───── Data for the task
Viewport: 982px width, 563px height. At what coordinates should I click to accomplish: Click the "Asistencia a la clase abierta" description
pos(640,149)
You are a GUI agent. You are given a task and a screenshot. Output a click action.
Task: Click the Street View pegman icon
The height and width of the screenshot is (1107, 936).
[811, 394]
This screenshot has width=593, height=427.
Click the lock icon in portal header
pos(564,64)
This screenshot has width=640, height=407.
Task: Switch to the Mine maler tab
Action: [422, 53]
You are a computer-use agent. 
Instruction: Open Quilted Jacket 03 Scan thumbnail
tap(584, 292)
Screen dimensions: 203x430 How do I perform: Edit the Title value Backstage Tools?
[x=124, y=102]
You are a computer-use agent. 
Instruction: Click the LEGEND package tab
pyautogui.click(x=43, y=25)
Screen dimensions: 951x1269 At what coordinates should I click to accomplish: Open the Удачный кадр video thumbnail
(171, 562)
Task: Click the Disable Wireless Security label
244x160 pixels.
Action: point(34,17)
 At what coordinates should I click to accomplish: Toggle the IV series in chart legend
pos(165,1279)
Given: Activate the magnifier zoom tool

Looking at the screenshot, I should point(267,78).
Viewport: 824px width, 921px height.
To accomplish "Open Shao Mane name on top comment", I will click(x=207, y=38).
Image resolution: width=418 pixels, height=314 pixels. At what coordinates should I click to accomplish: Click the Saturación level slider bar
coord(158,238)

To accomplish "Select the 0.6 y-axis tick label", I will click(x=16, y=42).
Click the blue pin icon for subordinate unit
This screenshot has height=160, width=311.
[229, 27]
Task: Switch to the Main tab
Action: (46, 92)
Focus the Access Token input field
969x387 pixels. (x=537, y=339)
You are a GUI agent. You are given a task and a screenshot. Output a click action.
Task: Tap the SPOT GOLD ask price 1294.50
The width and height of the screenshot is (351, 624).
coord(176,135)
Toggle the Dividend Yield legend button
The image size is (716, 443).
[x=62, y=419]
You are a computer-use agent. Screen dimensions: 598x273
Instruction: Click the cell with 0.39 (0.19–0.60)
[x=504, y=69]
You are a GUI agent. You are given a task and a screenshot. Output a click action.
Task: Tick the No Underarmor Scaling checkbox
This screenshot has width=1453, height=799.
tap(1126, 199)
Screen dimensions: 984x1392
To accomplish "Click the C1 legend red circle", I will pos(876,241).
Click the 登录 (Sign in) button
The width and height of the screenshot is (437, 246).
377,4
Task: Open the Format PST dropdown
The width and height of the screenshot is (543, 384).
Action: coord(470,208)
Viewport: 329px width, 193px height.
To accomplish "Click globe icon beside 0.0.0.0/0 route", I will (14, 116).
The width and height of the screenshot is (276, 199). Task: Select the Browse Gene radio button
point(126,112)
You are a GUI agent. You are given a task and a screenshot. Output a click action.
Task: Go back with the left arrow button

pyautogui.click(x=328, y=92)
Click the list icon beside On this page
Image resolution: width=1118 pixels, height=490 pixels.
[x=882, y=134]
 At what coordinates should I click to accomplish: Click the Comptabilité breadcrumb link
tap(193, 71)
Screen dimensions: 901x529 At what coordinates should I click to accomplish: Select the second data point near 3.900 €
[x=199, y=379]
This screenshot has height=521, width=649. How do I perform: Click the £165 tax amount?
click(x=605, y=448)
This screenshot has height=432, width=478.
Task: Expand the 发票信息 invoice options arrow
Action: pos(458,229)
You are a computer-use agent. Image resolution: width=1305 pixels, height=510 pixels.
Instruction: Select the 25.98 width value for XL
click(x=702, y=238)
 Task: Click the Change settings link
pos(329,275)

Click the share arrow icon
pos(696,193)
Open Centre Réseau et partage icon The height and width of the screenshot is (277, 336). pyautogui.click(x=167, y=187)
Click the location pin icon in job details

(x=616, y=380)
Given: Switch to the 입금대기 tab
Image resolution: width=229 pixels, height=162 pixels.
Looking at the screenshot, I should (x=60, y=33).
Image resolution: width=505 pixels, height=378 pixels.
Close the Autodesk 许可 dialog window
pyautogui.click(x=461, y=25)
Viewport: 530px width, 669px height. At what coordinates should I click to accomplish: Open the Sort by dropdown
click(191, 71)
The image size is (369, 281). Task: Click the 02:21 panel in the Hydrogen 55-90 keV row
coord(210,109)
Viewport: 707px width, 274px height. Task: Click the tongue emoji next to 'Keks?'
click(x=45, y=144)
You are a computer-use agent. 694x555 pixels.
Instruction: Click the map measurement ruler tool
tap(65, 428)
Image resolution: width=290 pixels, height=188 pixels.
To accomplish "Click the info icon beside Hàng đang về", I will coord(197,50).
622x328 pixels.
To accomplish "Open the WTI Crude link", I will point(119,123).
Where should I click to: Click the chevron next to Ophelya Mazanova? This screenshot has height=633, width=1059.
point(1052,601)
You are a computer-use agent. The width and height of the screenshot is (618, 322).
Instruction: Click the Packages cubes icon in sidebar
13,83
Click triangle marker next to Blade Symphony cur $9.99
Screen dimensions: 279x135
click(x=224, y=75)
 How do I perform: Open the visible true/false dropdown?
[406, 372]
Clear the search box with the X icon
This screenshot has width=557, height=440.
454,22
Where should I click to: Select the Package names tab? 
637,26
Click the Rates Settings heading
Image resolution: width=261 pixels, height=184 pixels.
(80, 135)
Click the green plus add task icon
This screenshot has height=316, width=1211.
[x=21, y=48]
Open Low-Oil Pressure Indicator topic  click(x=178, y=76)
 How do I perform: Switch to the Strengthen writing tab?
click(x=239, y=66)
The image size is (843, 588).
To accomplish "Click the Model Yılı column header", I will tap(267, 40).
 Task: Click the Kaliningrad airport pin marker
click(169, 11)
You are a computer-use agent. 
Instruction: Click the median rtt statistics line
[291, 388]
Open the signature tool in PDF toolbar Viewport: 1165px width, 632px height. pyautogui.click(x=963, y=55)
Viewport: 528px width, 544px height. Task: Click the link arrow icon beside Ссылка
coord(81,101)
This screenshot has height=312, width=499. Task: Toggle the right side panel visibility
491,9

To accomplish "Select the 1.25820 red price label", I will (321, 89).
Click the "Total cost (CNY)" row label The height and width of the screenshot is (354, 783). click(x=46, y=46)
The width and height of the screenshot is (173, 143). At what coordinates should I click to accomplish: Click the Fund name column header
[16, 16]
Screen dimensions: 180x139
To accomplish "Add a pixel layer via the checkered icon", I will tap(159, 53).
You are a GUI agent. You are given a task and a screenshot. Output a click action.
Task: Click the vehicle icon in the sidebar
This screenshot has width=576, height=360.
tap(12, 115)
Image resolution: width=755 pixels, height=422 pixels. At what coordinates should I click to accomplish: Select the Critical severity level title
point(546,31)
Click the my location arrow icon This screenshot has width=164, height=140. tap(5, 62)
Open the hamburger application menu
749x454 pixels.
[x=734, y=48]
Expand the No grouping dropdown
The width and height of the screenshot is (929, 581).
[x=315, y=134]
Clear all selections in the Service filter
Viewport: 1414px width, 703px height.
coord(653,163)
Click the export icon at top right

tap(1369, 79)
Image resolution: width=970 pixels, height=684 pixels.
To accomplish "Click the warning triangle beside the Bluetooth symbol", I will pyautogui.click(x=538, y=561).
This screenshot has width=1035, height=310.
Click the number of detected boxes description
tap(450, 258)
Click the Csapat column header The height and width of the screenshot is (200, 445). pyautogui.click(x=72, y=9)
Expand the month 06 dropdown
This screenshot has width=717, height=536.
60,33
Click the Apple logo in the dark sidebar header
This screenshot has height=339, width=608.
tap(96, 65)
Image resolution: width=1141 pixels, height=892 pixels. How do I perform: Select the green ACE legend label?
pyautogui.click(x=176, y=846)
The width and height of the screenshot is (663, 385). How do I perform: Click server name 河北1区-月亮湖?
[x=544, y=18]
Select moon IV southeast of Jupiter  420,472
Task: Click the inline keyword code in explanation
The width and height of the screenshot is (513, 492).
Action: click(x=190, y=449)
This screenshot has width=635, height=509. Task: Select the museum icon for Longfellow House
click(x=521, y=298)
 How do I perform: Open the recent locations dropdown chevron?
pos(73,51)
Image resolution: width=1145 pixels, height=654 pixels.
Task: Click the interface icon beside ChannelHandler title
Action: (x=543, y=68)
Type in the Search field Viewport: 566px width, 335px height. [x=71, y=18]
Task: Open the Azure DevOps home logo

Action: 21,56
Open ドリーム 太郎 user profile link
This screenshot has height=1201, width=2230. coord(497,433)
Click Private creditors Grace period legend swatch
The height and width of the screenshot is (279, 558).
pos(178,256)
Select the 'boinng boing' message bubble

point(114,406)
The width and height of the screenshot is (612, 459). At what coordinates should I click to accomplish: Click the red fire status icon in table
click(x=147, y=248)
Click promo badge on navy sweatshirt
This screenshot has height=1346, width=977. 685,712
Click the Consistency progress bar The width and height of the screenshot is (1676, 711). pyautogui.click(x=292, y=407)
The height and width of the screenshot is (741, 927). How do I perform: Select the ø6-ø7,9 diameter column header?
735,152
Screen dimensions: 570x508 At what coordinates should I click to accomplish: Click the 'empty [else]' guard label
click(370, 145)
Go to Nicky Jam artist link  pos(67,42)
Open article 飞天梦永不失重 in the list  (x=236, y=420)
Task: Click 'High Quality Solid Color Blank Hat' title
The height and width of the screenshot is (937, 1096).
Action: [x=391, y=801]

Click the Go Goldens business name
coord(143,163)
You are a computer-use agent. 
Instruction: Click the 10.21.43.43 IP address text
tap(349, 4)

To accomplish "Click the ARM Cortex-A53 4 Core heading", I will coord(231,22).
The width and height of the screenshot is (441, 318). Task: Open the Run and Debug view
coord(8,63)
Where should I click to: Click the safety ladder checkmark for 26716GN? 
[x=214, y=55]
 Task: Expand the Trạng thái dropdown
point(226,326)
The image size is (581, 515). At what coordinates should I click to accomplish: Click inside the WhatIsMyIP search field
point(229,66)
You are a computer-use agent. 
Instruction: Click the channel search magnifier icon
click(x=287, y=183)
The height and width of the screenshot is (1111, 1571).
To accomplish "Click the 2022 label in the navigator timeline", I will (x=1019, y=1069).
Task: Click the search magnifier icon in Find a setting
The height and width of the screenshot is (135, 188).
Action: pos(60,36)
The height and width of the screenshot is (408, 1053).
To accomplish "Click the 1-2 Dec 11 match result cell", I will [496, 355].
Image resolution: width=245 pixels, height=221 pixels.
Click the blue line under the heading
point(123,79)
──────────
(What to produce):
All lines in the listing above between the line with "Screen dimensions: 570x508" and the line with "Task: Click 'High", inclusive, should be set down exactly, and no line outside that range.

(Expected answer):
Screen dimensions: 570x508 At what coordinates should I click to accomplish: Click the 'empty [else]' guard label
click(370, 145)
Go to Nicky Jam artist link  pos(67,42)
Open article 飞天梦永不失重 in the list  (x=236, y=420)
Task: Click 'High Quality Solid Color Blank Hat' title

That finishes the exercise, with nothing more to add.